Obviously, Asheville wasn’t havin’ none of that – especially since the city was in dire economic ruin at the height of the Great Depression. The Asheville Chamber of Commerce + other city leaders joined forces to lobby against the proposed route in favor of a road that passed through Asheville, and an intense battle between the states of Tennessee and North Carolina began.
Want more Parkway facts? Keep reading to find out how long it took to complete, how many tunnels you’ll go through if you drive the whole thing, and more.
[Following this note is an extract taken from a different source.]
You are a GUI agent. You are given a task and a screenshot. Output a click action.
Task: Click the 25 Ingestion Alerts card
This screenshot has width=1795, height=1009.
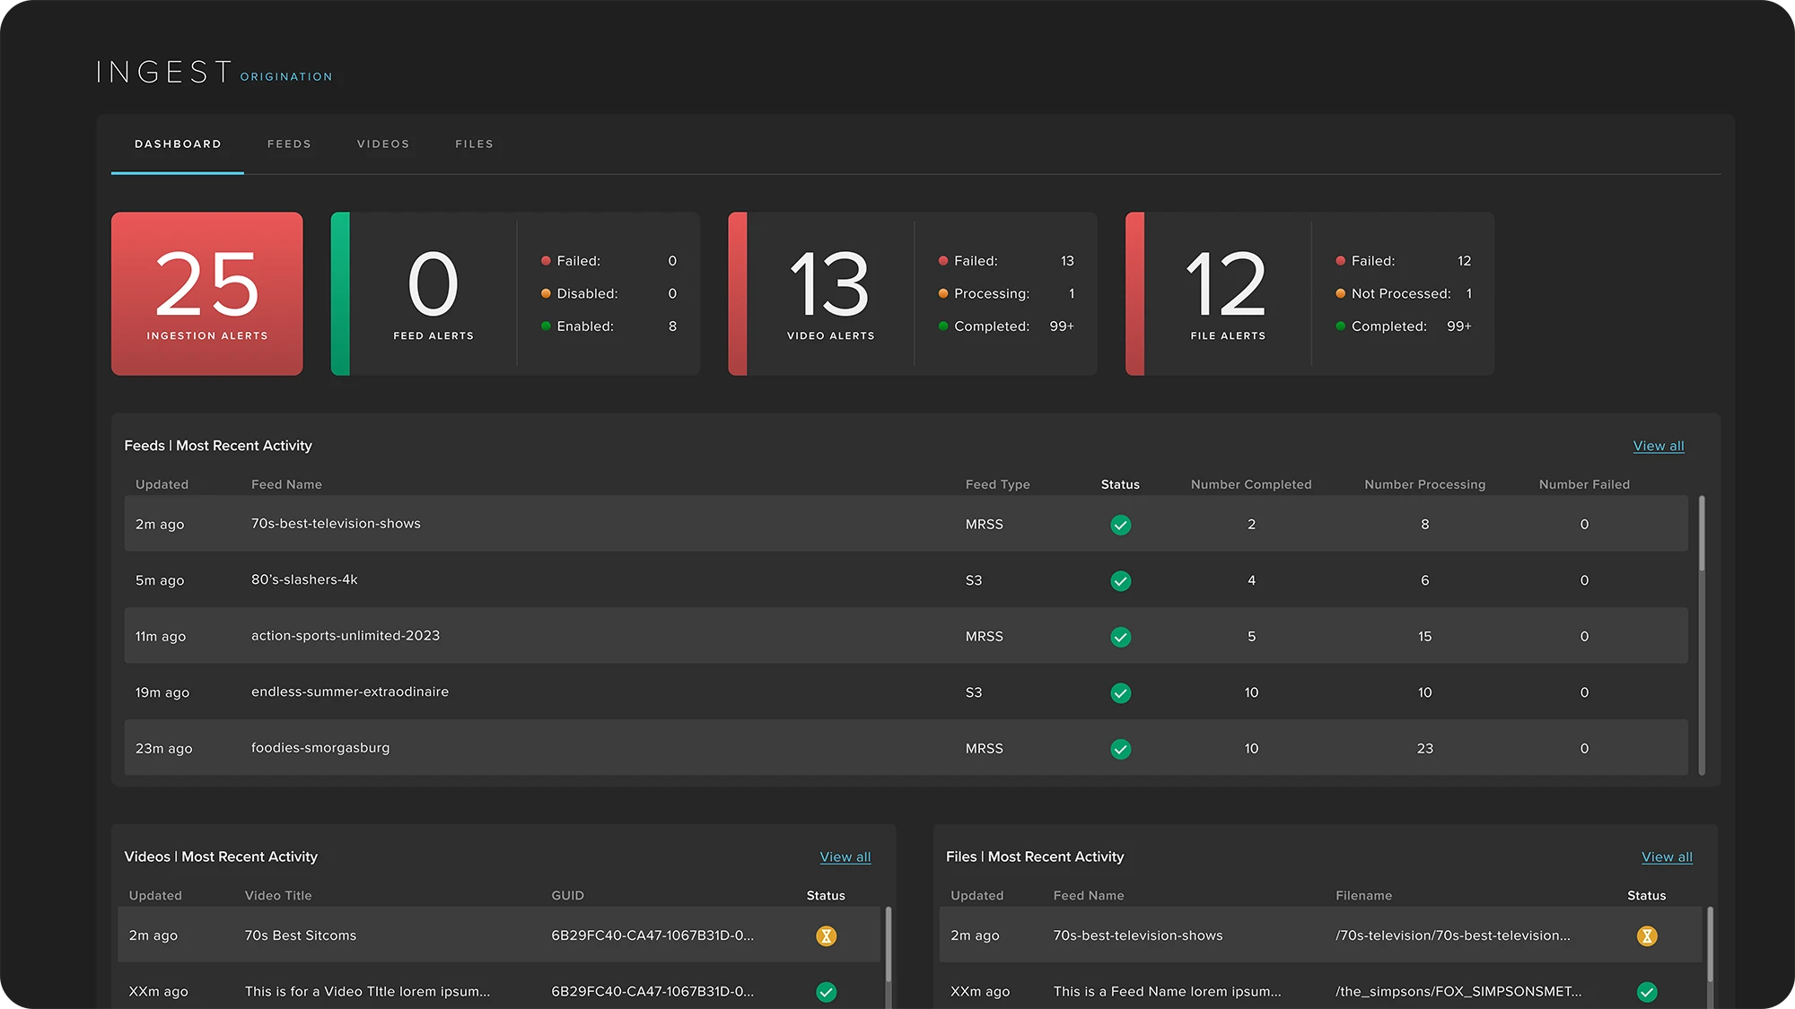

It was the idea of a Virginia Senator.
When the Blue Ridge Parkway was first envisioned, people in the U.S. needed work. Trained engineers, architects, and landscape architects were left unemployed after the Great Depression, and thousands of families + mountain towns were verging on poverty, including Asheville.
When President Franklin Delano Roosevelt visited Virginia’s newly-constructed Skyline Drive in 1933, then sitting U.S. Senator Harry Byrd saw his chance to plant the seed of a “park-to-park” skyway that would connect Shenandoah National Park + the Great Smoky Mountain National Park.
Roosevelt liked the idea so much that he convened the governors of Virginia, North Carolina, and Tennessee and asked that a planning team be created.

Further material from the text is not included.